From the Guidelines
The workup for spinal stenosis should begin with a thorough history and physical examination, followed by MRI of the lumbar spine as the initial imaging modality of choice, as it provides excellent soft-tissue contrast and accurately depicts lumbar pathology, including disc degeneration, as well as the thecal sac and neural structures 1. When evaluating patients with persistent back and leg pain who are potential candidates for invasive interventions, MRI is the preferred imaging modality, as it can visualize discs and accurately evaluate the degree of spinal stenosis, although clinicians should be aware that findings on MRI are often nonspecific 1. The following steps should be considered in the workup:
- Start with a thorough history and physical examination to assess for degenerative changes, spondylolisthesis, or other structural abnormalities.

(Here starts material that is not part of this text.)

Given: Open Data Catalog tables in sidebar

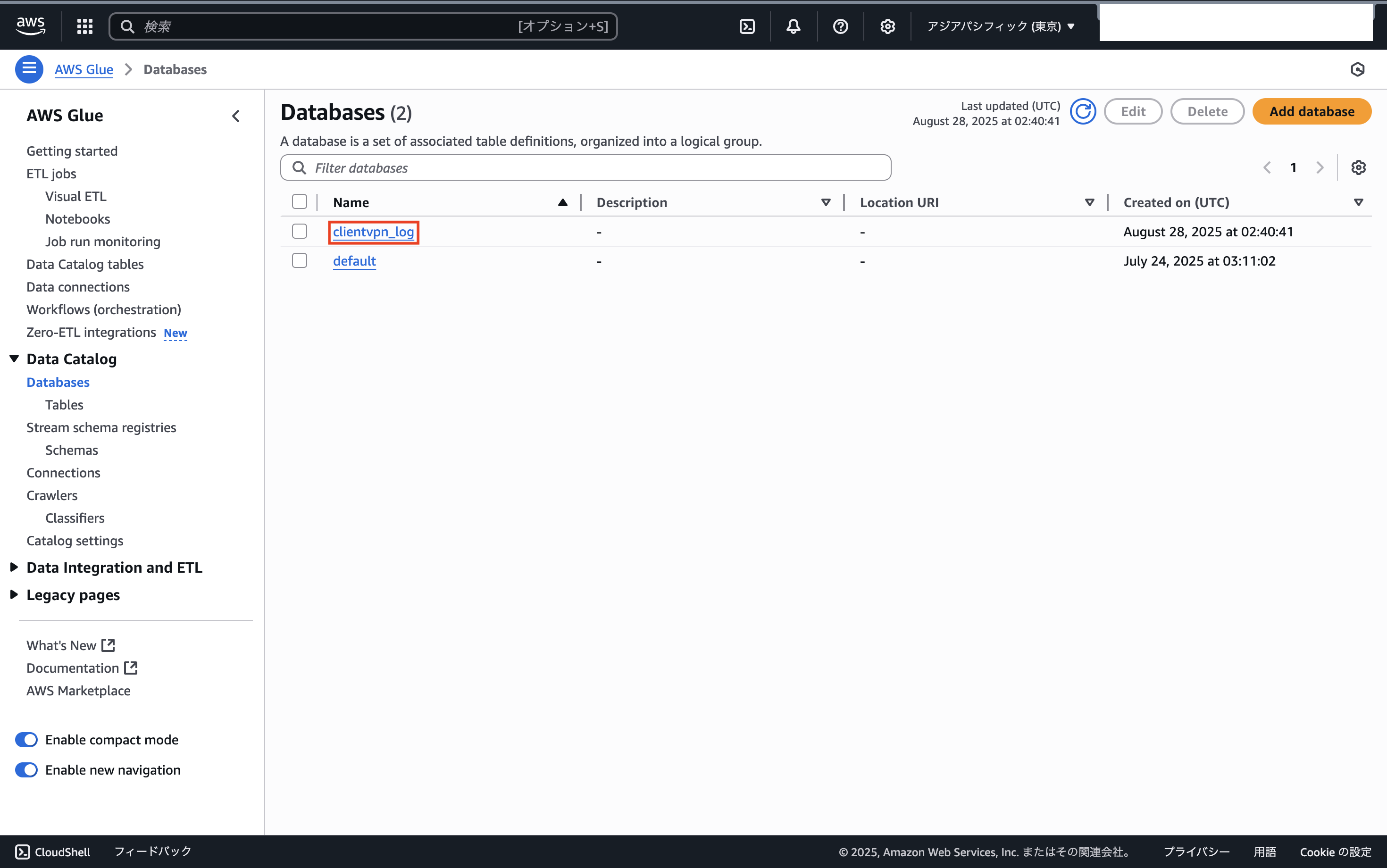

- MRI of the lumbar spine is the gold standard imaging modality, as it provides detailed visualization of neural compression, ligamentum flavum hypertrophy, disc herniation, and other soft tissue pathologies.
- CT myelography may be considered when MRI is contraindicated or unavailable, as it can be useful in assessing the patency of the spinal canal/thecal sac and of the subarticular recesses and neural foramen 1.
- Electromyography (EMG) and nerve conduction studies can help differentiate spinal stenosis from peripheral neuropathy or other neuromuscular conditions when the diagnosis is unclear.
- Laboratory tests are not typically necessary but may include inflammatory markers (ESR, CRP) if inflammatory causes are suspected.
- Bone density testing may be appropriate in older patients to assess for concurrent osteoporosis.
- Functional assessment should include evaluation of walking distance before symptom onset, neurological examination focusing on motor strength, sensory changes, and reflexes, and assessment of bowel and bladder function to rule out cauda equina syndrome. This comprehensive workup allows for accurate diagnosis and appropriate treatment planning, whether conservative management or surgical intervention is indicated.
From the Research
Spinal Stenosis Workup
- The diagnosis of lumbar spinal stenosis can generally be made based on a clinical history of back and lower extremity pain that is provoked by lumbar extension, relieved by lumbar flexion, and confirmed with cross-sectional imaging, such as computed tomography or magnetic resonance imaging (MRI) 2.
- MRI evaluation of lumbar spinal stenosis can be performed using different methods, including measurement of dural sac cross-sectional area (DSCA) and morphological grading A-D, both of which have acceptable inter- and intraobserver agreements and strong intercorrelation 3.
- The severity of stenosis graded using surgeons' visual assessment of spinal stenosis as well as measurement of dural cross-sectional area on MRI does not consistently indicate the patient's disability level, as measured by the Oswestry Disability Index (ODI) and Short Form 36 (SF-36) 4.
- Preoperative MRI findings, such as morphological grade of stenosis, quantitative grade of stenosis, disc degeneration, facet joint tropism, and fatty infiltration of the multifidus muscle, have no clinically relevant association with patient reported disability and pain at baseline 5.
- Severe disc degeneration (Pfirrmann score 4-5) is significantly associated with less chance of achieving a 30% improvement on the ODI score after surgery for lumbar spinal stenosis, while other preoperative MRI findings are not associated with patient reported outcome 6.
Diagnostic Criteria
- Clinical history of back and lower extremity pain provoked by lumbar extension and relieved by lumbar flexion 2.
- Confirmation with cross-sectional imaging, such as computed tomography or MRI 2.
- Measurement of dural sac cross-sectional area (DSCA) and morphological grading A-D on MRI 3.